→ **INFORMATION GIVEN**:
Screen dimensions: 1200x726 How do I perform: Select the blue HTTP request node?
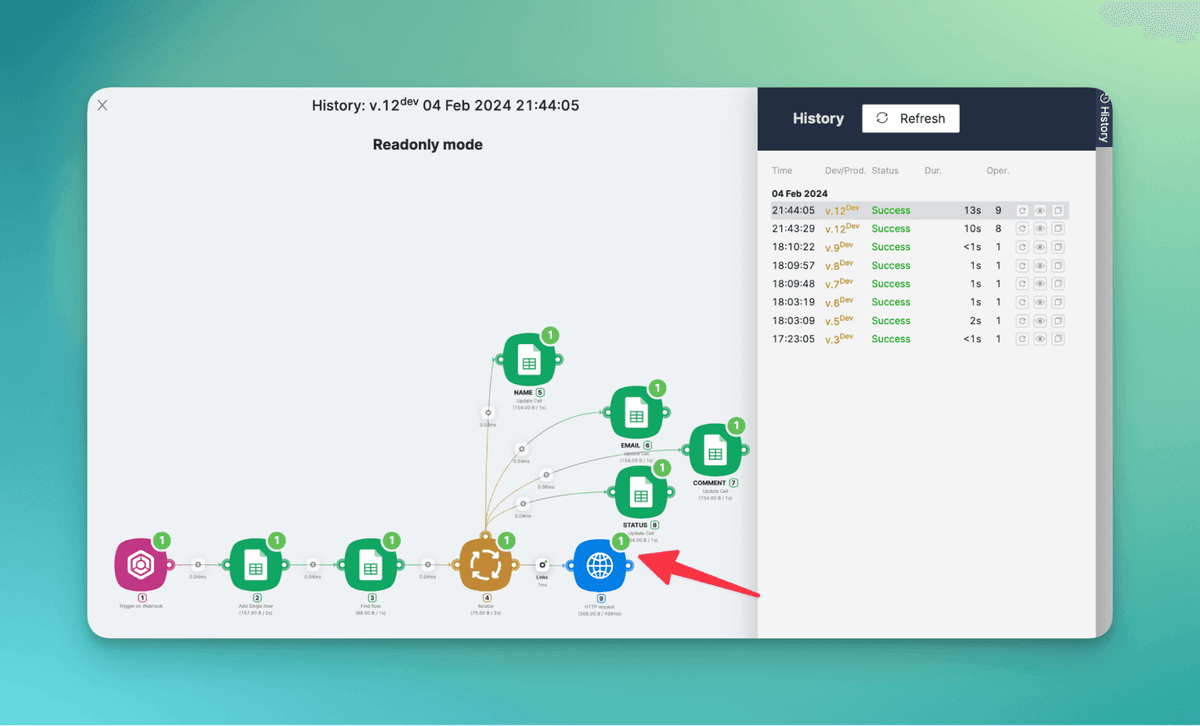pyautogui.click(x=600, y=565)
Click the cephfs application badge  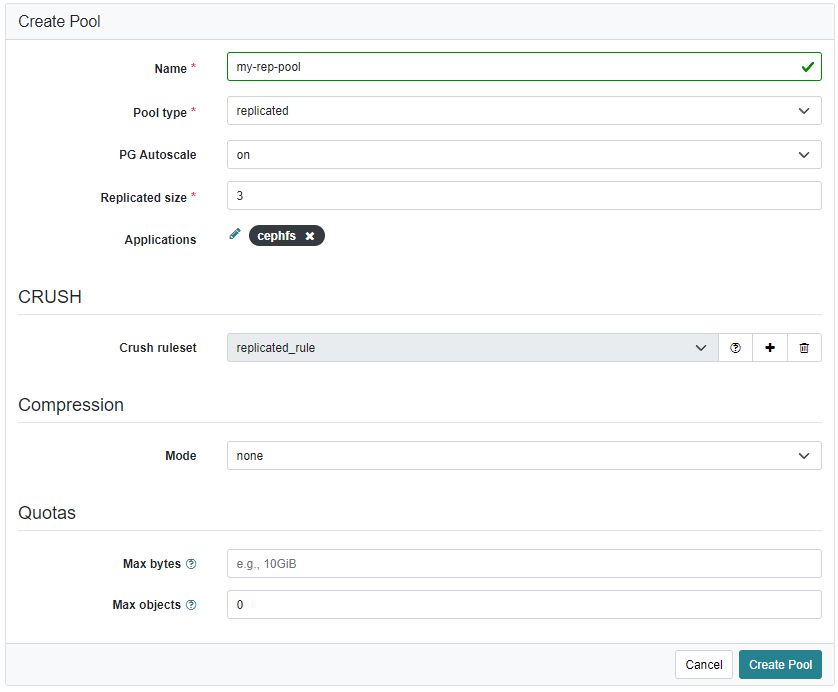[x=277, y=236]
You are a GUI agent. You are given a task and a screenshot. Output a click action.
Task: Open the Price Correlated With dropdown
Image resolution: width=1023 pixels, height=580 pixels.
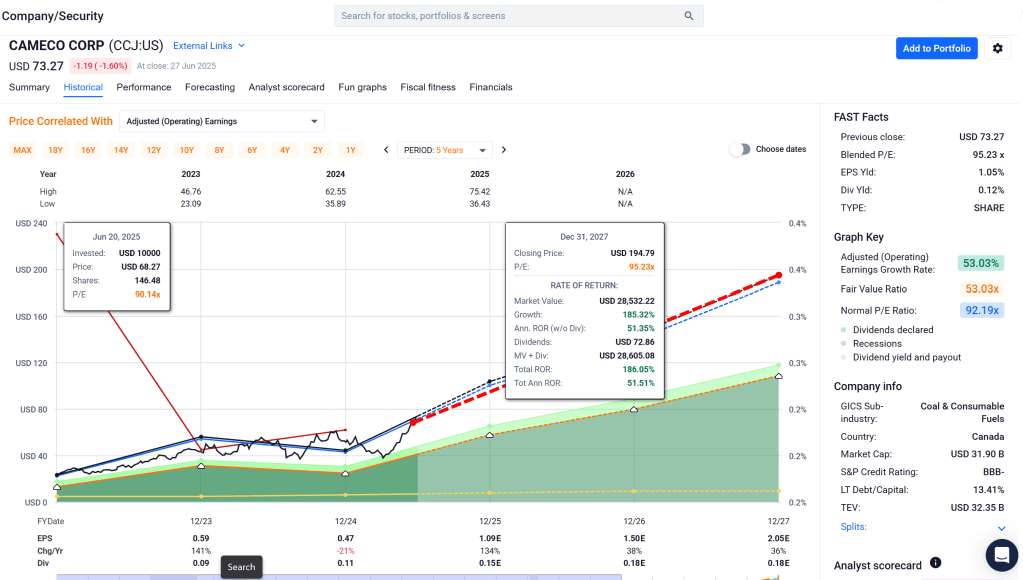pyautogui.click(x=222, y=121)
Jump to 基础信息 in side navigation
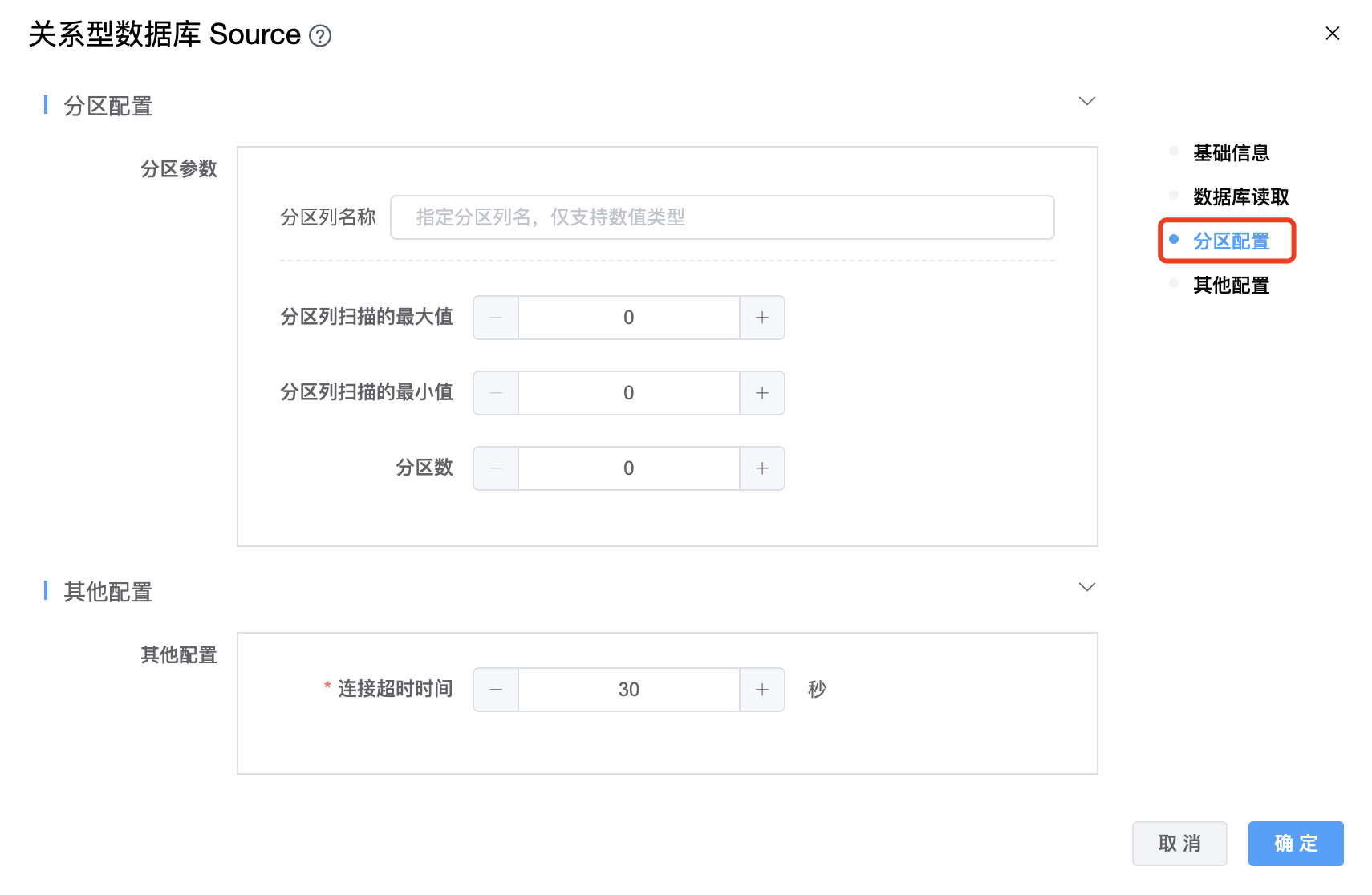1372x895 pixels. click(x=1230, y=153)
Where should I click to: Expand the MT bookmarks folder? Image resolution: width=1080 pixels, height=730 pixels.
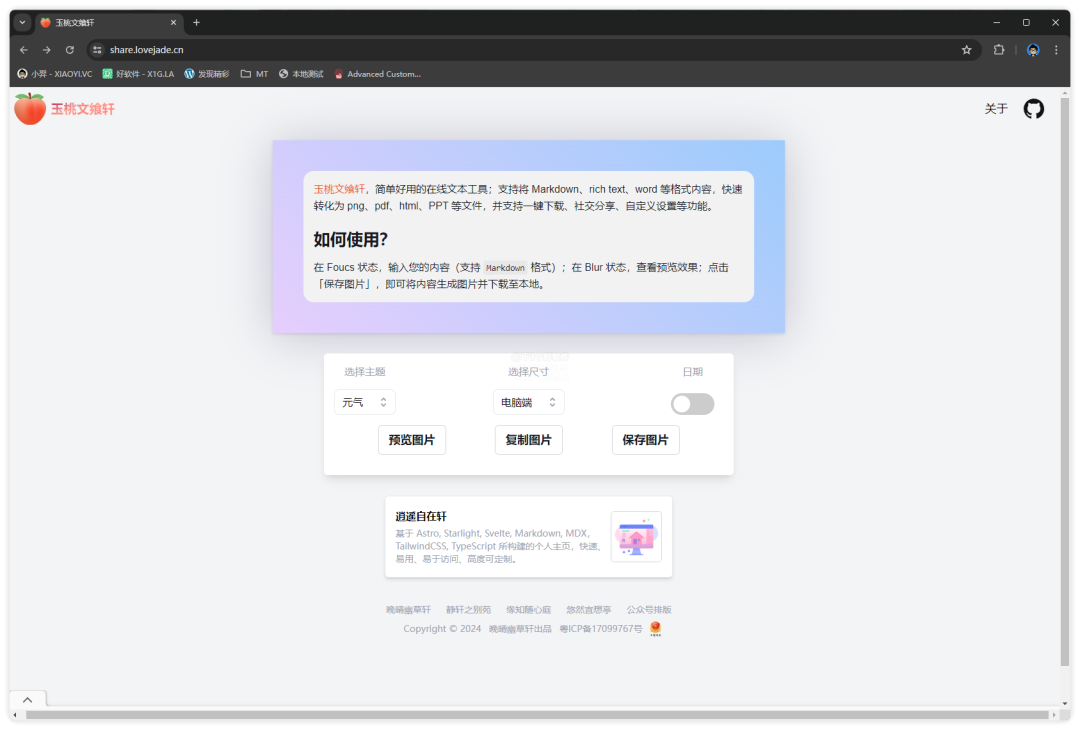coord(253,73)
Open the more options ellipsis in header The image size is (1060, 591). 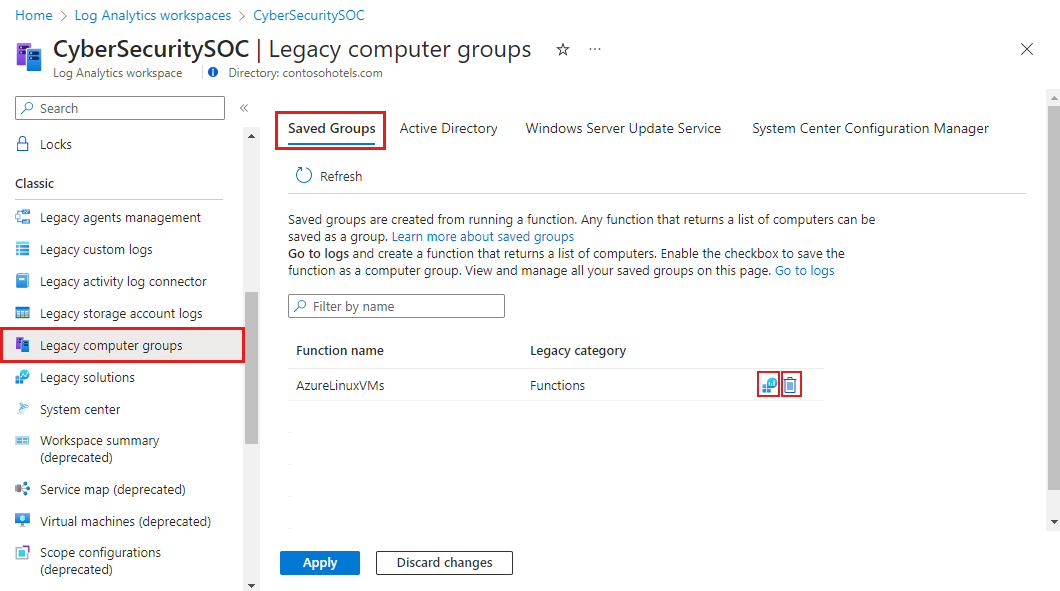595,49
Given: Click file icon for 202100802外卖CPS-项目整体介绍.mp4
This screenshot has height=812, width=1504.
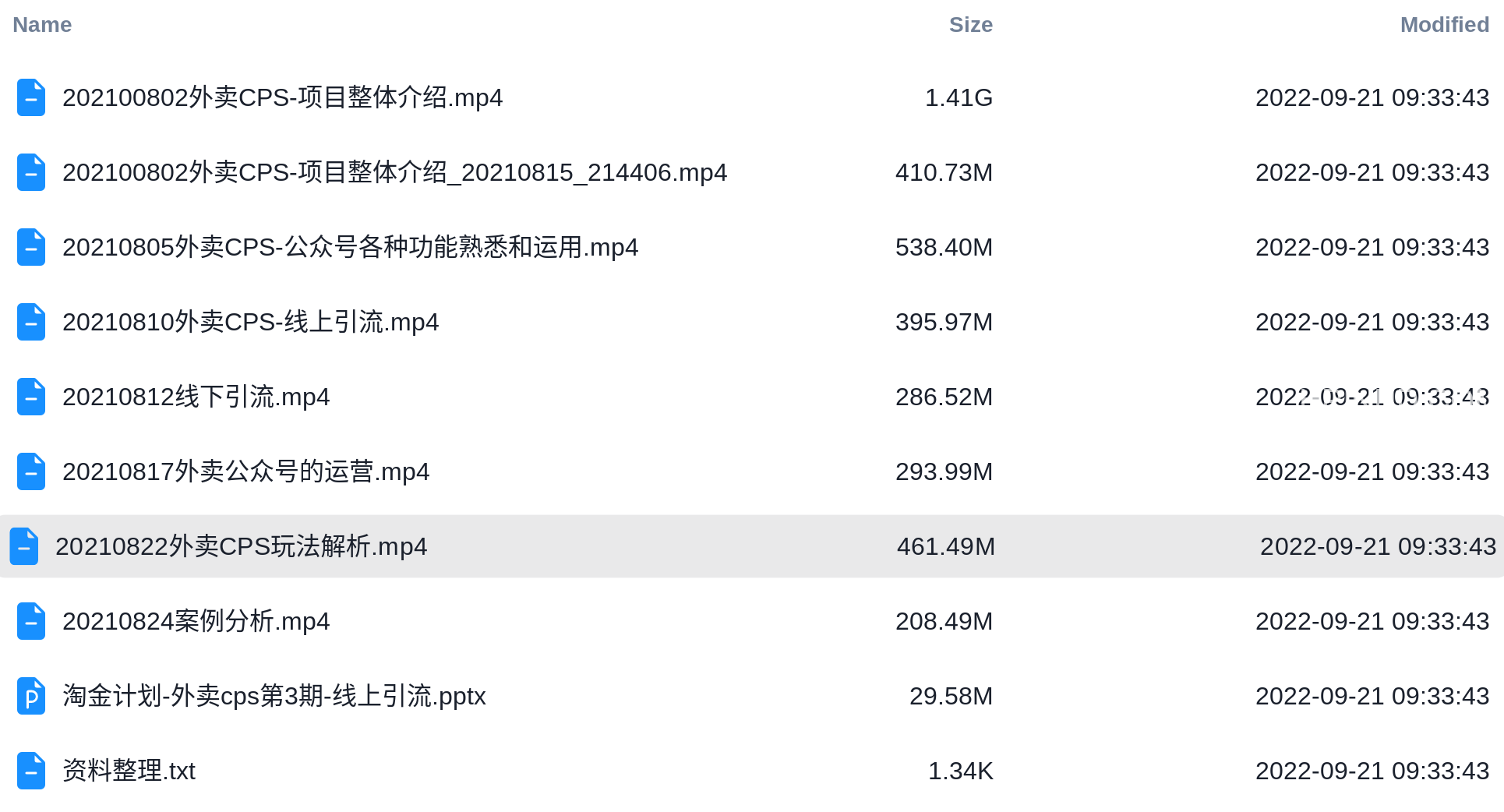Looking at the screenshot, I should coord(31,97).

→ **EXERCISE AIM**: Output exactly the lines from the line with "Given: Click file" to the last line of the records, including both, and leave every picture out.

→ **EXERCISE OUTPUT**:
Given: Click file icon for 202100802外卖CPS-项目整体介绍.mp4
This screenshot has height=812, width=1504.
Looking at the screenshot, I should coord(31,97).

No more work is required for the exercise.